Early access: Evaluating GPT-5.5 for agentic legal work
We have conducted extensive early access evaluations of GPT-5.5 within Vincent.
GPT-5.5 is OpenAI’s latest frontier model, with improvements in reasoning, context utilization, and output consistency across complex tasks. We have been testing it within Vincent as part of our ongoing early access evaluations of models for legal workflows.
Evaluation methodology
Our early access evaluations show GPT-5.5 delivering measurable gains across both research and document-intensive tasks. These improvements are most visible in workflows that require sustained reasoning over multiple sources, including authority-grounded legal research, contract analysis, and multi-document review.
Clio’s evaluation suite, authored by legal experts, covers the legal work our customers actually do every day: legal research, document analysis, drafting, discovery, and scenario-based advisory. On that proprietary metric, Vincent with GPT-5.5 achieved an overall score of 87.2% when run inside Vincent’s full system, the highest score we have recorded to date across all models evaluated under the same conditions.
| When powered by GPT-5.5, Vincent delivered the top overall benchmark score we recorded at 87.2%, higher than any other frontier model we tested. |
Performance on complex legal tasks
Two categories of work push frontier models hardest in our evaluation, and they are where GPT-5.5 moves furthest from the prior generation.
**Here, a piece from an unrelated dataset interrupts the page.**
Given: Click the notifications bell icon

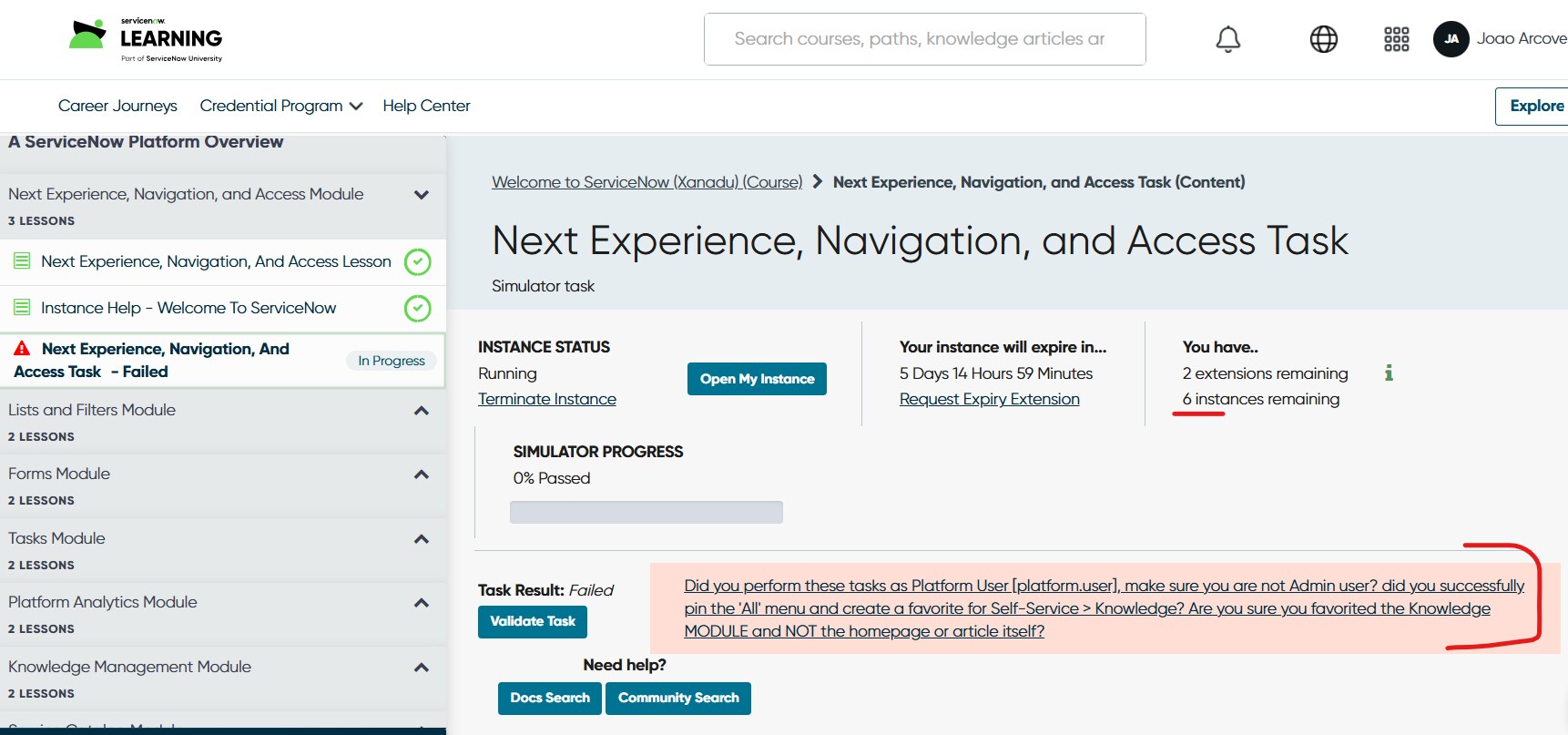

The first is legal research that requires citing the controlling authority, including the specific case, the exact statutory section, and the leading commentary, rather than merely describing the rule. On these tasks, GPT-5.5 delivers a roughly 20% relative improvement over the prior generation, closing gaps that earlier systems consistently left open.
The second is difficult, open-ended document work, which includes contract analysis, deal-point extraction, multi-document review, and discovery across large file sets. Earlier models would reliably surface the right answer but could miss the qualifying language, scope clauses, and secondary requirements that might alter its legal meaning. GPT-5.5 reads further into the document and captures key information: the survival periods, the fraud carve-outs, the jurisdictional conditions, the conditions of exercise. Across our document-analysis scenarios, this translates to a ~7% relative improvement over the prior generation, and the difference is even larger at higher reasoning effort. The result is an answer that is not merely directionally correct but more legally complete.
Context utilization
GPT-5.5 is markedly more efficient in how it uses tokens during reasoning. It spends fewer tokens deliberating internally for the same quality of answer than other frontier models we tested. In one comparison, it used ten times fewer reasoning tokens per tool call. In practice, this means two concrete things for our customers: faster responses, and more headroom in the context window for Vincent to retain context in long, multi-turn sessions and autonomous agent work.
System-level performance
These results reflect system-level performance. All evaluations are run within Vincent, where models operate with orchestration, retrieval, and access to structured legal data, including Clio Library. Outputs are generated against retrieved context, with citations tied to sources accessed during execution and document analysis performed on full inputs. Performance at this level depends on how effectively the model retrieves, integrates, and acts on available context.
Ongoing evaluation
As with prior models, some behaviors remain under active evaluation. We continue to observe cases where responses are more detailed than required for the task, particularly in simpler queries. This is an area we are monitoring as part of ongoing testing.
GPT-5.5 is currently in early access within our evaluation pipeline. We will share more details as it becomes available within Vincent.